Worshippers were filing into the Temple carrying containers of feed for the rodents, not that they needed to as there was plenty of feed and milk already laid out for them – these rodents had no need to leave the Temple as they were living in Paradise, undercover and an endless supply of food and drink.
Ashok has also given us some insight into Hinduism - every day the first chapati (or roti) that is to be eaten is given to a cow and last chapati of the day is given to a dog and this is something his family follow religiously.
He has a large marble temple inside his house and at sunrise and sunset he prays in front of his temple. What do you do when you are driving tourists and not at home we ask “I pray to this” he says motioning to the picture of a God hanging from the rear vision mirror.
The reason cows are sacred in India is because they are seen as a symbol of life and motherhood and represent the divine mother Goddess and also the God Krishna who is often depicted as tending to cows.
One of the guides told us that the cows seen on the streets have been abandoned by farmers as the cow is no longer able to produce milk and they can’t be slaughtered as eating beef is a no-no!
Other facts we have picked up in our discussions with Ashok:
Tuk Tuks that are 2 seater can legally only carry 2 plus the driver. Today we saw one with 14 PLUS suitcases moving along the road.
Motorcycles and scooters can only carry 2 and helmets are compulsory- we have seen one with 5 up, 4 is not uncommon, 3 is very common and helmets appear to be very optional.
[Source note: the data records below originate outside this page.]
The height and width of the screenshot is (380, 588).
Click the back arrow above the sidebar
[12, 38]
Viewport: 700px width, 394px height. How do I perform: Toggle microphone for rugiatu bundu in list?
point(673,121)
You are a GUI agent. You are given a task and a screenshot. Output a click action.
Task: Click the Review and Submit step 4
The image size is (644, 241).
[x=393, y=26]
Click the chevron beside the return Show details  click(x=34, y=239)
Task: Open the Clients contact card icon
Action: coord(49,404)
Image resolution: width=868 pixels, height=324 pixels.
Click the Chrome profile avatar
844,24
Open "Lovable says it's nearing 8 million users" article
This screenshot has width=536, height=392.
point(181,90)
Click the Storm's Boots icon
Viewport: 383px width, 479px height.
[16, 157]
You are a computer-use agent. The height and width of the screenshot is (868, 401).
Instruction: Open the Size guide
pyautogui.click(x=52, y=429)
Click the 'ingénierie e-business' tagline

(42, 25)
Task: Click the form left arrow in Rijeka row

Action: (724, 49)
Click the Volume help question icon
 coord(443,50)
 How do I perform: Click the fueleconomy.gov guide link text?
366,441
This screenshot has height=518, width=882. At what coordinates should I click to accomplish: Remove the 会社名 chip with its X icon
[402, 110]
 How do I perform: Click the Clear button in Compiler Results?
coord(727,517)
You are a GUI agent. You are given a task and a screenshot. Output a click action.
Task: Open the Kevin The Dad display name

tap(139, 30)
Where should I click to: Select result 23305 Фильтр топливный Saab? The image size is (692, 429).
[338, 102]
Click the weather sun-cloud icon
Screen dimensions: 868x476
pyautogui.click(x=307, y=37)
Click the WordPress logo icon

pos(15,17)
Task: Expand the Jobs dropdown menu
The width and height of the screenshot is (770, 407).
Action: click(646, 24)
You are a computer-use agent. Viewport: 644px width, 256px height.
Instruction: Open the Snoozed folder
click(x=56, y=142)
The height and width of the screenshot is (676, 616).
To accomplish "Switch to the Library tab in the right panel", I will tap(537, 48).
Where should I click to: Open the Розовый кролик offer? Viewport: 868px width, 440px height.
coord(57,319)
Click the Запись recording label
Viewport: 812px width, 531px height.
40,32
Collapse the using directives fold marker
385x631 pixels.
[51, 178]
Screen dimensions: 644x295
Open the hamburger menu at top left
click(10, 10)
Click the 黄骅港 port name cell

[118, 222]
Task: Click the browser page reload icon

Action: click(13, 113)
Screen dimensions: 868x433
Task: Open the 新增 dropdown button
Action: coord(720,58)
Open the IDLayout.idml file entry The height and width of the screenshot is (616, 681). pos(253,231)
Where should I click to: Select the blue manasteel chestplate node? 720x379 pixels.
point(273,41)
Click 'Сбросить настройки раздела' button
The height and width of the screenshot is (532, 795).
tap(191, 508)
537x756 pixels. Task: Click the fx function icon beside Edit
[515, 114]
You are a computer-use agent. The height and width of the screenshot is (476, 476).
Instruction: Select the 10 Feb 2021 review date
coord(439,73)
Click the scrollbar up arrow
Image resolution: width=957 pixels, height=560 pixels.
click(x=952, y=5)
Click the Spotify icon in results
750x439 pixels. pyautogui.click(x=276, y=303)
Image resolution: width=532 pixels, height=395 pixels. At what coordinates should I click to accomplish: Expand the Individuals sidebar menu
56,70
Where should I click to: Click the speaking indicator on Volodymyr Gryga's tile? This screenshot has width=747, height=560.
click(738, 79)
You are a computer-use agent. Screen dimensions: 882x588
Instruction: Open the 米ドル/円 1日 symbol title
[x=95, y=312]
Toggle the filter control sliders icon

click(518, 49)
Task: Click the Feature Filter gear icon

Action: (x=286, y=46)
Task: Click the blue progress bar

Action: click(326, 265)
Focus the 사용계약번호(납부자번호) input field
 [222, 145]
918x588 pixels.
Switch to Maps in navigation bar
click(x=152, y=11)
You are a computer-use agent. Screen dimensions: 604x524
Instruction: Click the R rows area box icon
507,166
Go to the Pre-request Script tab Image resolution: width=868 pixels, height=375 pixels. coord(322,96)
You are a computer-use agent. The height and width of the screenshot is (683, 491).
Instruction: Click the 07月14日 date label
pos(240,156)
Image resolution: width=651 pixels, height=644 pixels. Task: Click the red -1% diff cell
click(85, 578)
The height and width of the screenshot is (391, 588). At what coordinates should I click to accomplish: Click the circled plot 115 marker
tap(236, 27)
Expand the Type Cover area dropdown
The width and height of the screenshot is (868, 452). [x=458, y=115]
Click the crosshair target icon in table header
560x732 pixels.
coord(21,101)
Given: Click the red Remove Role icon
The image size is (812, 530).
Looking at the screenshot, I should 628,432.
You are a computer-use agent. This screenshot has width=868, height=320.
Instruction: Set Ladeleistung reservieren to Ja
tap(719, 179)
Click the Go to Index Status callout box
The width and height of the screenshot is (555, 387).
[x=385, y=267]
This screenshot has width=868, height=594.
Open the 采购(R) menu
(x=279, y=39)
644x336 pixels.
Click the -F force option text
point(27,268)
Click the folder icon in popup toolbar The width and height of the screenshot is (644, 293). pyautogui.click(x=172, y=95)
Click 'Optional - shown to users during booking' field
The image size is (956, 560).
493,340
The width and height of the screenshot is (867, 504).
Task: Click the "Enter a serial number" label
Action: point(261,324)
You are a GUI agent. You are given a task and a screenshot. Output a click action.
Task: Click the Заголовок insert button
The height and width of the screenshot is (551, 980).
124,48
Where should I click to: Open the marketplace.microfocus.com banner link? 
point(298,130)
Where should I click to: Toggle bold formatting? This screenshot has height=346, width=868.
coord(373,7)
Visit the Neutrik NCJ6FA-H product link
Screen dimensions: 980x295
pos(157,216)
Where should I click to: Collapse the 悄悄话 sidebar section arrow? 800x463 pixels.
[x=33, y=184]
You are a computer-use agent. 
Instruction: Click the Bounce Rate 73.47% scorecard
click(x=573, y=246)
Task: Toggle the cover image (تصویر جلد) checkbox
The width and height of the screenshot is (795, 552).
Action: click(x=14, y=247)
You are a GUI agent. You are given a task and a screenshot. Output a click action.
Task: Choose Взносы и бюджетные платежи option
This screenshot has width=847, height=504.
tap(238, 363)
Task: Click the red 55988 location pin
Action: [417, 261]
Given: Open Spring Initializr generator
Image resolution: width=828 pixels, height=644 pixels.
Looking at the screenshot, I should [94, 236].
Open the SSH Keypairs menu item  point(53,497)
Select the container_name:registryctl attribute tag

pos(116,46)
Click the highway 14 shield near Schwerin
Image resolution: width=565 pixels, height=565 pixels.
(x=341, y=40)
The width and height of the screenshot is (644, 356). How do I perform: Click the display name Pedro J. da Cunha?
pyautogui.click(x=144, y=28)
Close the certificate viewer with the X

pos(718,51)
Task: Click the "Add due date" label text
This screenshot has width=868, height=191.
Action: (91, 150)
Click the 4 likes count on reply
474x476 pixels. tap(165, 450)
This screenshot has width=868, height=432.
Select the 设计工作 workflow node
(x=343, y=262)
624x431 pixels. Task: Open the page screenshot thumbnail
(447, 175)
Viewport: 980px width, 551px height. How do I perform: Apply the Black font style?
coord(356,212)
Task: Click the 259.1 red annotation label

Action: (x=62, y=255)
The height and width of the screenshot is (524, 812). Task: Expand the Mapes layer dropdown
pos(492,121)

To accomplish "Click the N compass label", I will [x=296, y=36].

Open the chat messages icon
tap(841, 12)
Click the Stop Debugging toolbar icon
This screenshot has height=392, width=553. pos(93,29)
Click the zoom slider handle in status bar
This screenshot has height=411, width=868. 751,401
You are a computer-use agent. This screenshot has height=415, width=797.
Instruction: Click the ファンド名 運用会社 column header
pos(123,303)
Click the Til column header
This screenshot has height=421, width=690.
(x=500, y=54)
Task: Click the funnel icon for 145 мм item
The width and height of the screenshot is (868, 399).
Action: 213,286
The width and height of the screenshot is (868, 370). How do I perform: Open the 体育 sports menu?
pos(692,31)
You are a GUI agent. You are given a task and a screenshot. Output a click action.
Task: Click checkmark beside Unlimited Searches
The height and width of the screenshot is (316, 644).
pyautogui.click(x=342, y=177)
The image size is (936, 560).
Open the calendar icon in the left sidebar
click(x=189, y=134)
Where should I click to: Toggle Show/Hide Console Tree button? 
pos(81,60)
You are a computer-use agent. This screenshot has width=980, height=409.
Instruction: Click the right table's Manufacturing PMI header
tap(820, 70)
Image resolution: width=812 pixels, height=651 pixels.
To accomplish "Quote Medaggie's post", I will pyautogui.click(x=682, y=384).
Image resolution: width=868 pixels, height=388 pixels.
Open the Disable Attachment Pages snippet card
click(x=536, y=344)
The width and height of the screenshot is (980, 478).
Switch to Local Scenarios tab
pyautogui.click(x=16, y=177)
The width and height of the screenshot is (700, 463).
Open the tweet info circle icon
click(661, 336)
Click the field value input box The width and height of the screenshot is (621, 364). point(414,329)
His youngest daughter Riya, is seen as more intelligent than her slightly older sister Priya and this is attributed to the fact that Riya was brought up on cow’s milk while Priya was breast fed - you won’t see that fact in a medical journal!
He was in a relationship with a lady for 10 years but couldn’t marry her as while she was from a “medium level” caste as was he, they were from different castes. Out of the blue as we were talking about his sister he told us about the relationship and showed us a photo of this lady who had both her and his name “painted” on her body in henna.
And as for the quality of the roads:
You’ve not seen speed humps like they have here – try to take a double speed hump at any speed and then see where your teeth have ended up!
While the roads on the highways are generally good, those in the towns/cities are atrocious. Our tuk tuk in the Old Town yesterday got stuck in a pot hole and the driver had to get out and try and rock the TT back and forward to get it out.
And almost finally for today as we were getting back to the car at the Rats Temple we were accosted by beggars again but Ashok said something to them that made them back away. When we got into the car Sherry asked him what he had said. He told them that “these are poor people “!
And finally after leaving the Temple we stopped at a nearby restaurant for a drink and while there Ashok placed a rakhi or kalawa around both of our wrists, right for men, left for women, as worn by Hindus, which is supposed to provide the wearer with protection and good luck.